— Давайте тогда ляжем валетом, — предложил он. — Честно говоря, чувствую себя отвратительно. Да и вы бледненькая после этого «чаепития со сдвигом», как в «Алисе».
— Хорошо, — не стала церемониться она.
— Да, ситуация, — ворочался в темноте Некторов. — Уж лучше быть парализованным, обожженным, каким угодно, только при своем теле.
— А она симпатичная, ваша Тоша, — сказала Октябрева. — Не то, чтобы красивая, но милая. И ей очень идет интересное положение. А вы до операции были слишком раскрасавцем, мне такие никогда не нравились.
— То-то глаз не могли отвести от моего портрета, — буркнул он.
— Я так боялась, что все откроется!
— Хватит переживаний, — оборвал он. — Спите. — И удивился, почти тут же услышав ровное дыхание девушки.
На миг все опять показалось плодом чьей-то ретивой фантазии. Чужой под родной крышей, рядом за стеной мать и жена, а он для них — заезжий гость — что может быть нелепей? В стенах этого дома — его прошлая размеренная, веселая и удачливая жизнь, и хоть бейся головой о стену, не вернуть ее.

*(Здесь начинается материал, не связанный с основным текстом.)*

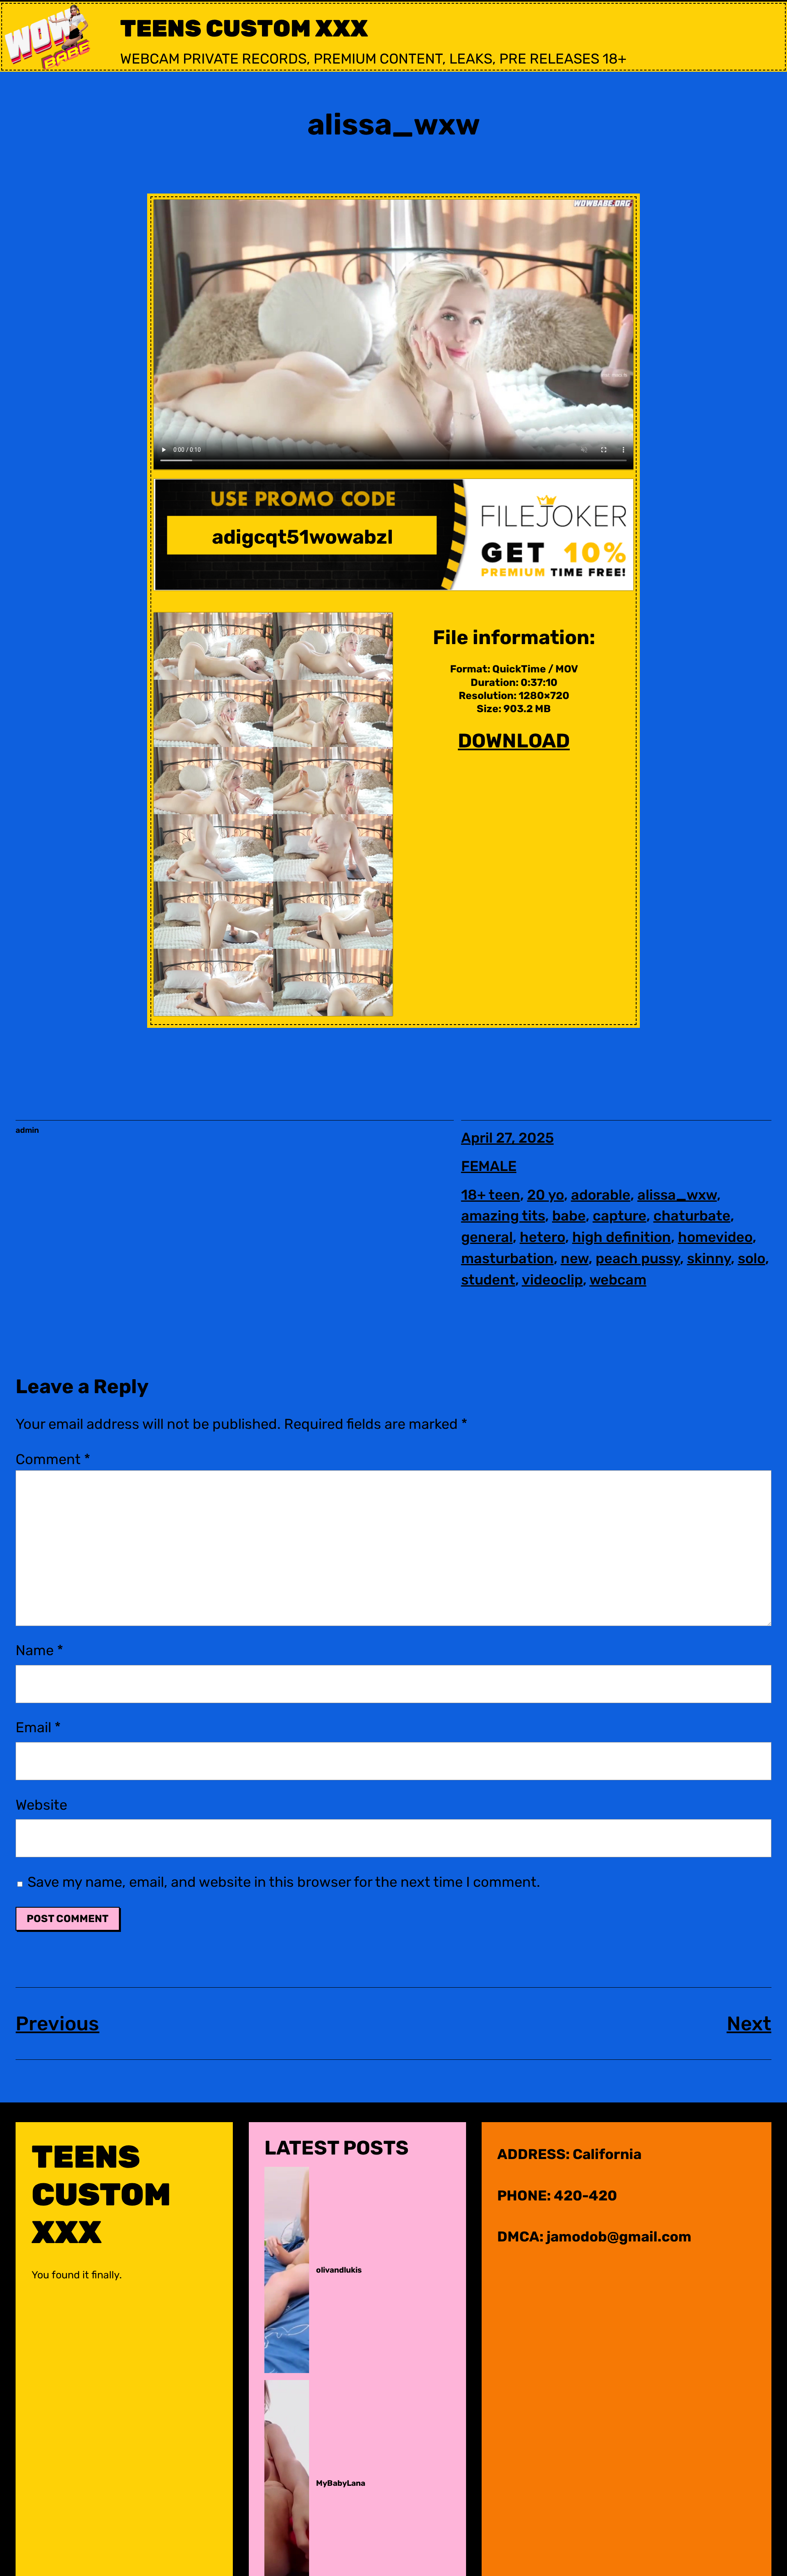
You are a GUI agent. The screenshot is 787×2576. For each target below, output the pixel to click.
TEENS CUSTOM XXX (244, 28)
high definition (621, 1237)
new (575, 1258)
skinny (709, 1258)
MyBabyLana (340, 2483)
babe (569, 1215)
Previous (57, 2023)
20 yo (545, 1195)
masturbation (507, 1258)
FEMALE (488, 1166)
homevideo (715, 1237)
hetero (542, 1237)
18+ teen (490, 1195)
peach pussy (638, 1258)
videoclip (552, 1279)
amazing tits (503, 1215)
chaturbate (691, 1215)
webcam (617, 1279)
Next (749, 2023)
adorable (600, 1195)
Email (38, 1727)
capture (619, 1215)
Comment (53, 1459)
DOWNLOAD (514, 740)
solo (751, 1258)
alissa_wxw (677, 1195)
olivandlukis (339, 2270)
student (488, 1279)
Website (41, 1805)
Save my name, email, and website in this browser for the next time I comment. (283, 1882)
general (487, 1237)
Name (39, 1650)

Легкие Тошины шаги. Значит, и ей не спится. Щелкнул выключатель на кухне, скрипнул стул.
Осторожно, чтобы не разбудить Октябреву, встал. Захотелось проверить себя. Неужели Тоша и впрямь теперь для него чужая? Или только при этой кукле испытывает странное отчуждение? Что, если раньше ему вполне хватало собственной привлекательности и не очень-то важно было, кто рядом? А теперь все по-иному?
— И у вас нет сна? — грустно спросила Тоша, когда он вошел в кухню. На столе перед ней лежала пластмассовая коробочка. — Письма Виталия, — сказала она. — А что еще остается, — вот перечитываю, как сентиментальная дева.

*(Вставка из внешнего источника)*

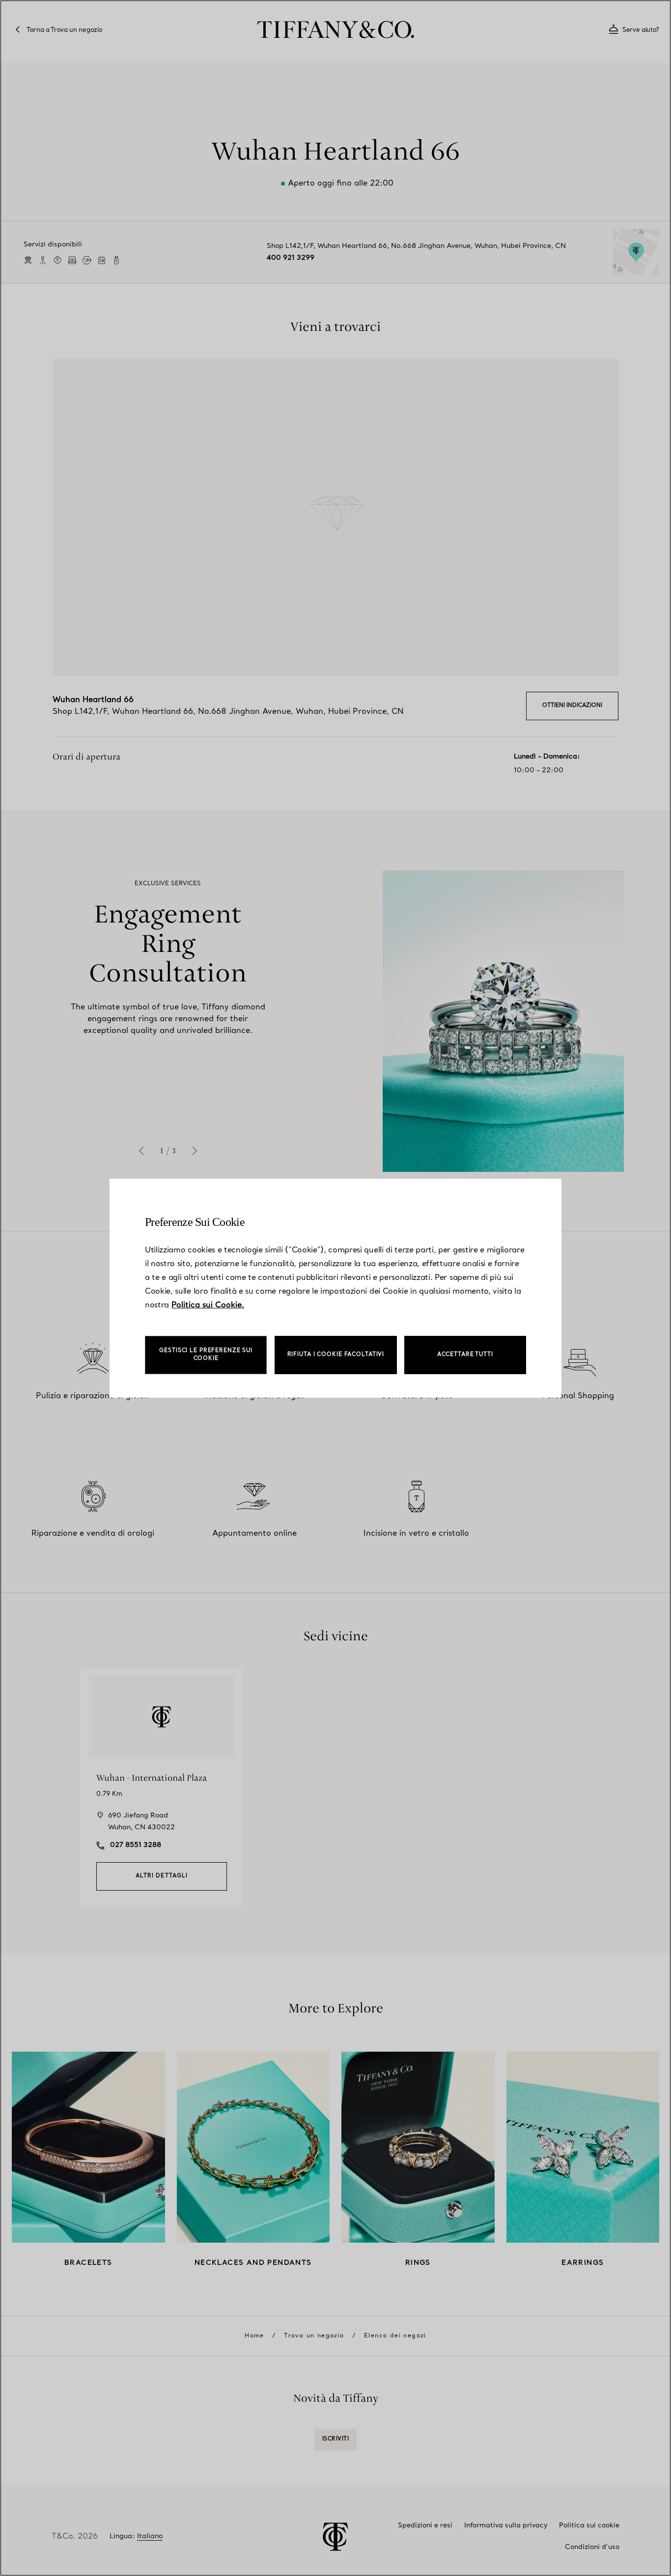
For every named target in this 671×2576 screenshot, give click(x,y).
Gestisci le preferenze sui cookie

— Вы еще молоды, можете устроить свою жизнь. — Он был растроган, но не более. Казалось невероятным, что эту некрасивую, хотя и приятную женщину он, тогдашний, выбрал своей подругой, женой. Что же теперь случилось? Куда исчезла его нежность?
Тоша зябко передернула плечами:
— Только ради будущего, ради малыша стоит жить. А больше уже ничего…
— Что ж, спасибо, — пробормотал он.
— Вы что-то сказали?
— Нет-нет, ничего. Тоша!
— Что с вами?
Ему хотелось схватить ее за плечи, сказать что-нибудь резкое, надерзить, — ведь он в несравненно худшем положении, чем она со своей скорбью. И оттого, что ей сейчас все же лучше, чем ему, он ее возненавидел. С хладнокровной мстительностью попросил:
— Пожалуйста, бумагу и карандаш.
Тоша удивленно взглянула на него, однако принесла.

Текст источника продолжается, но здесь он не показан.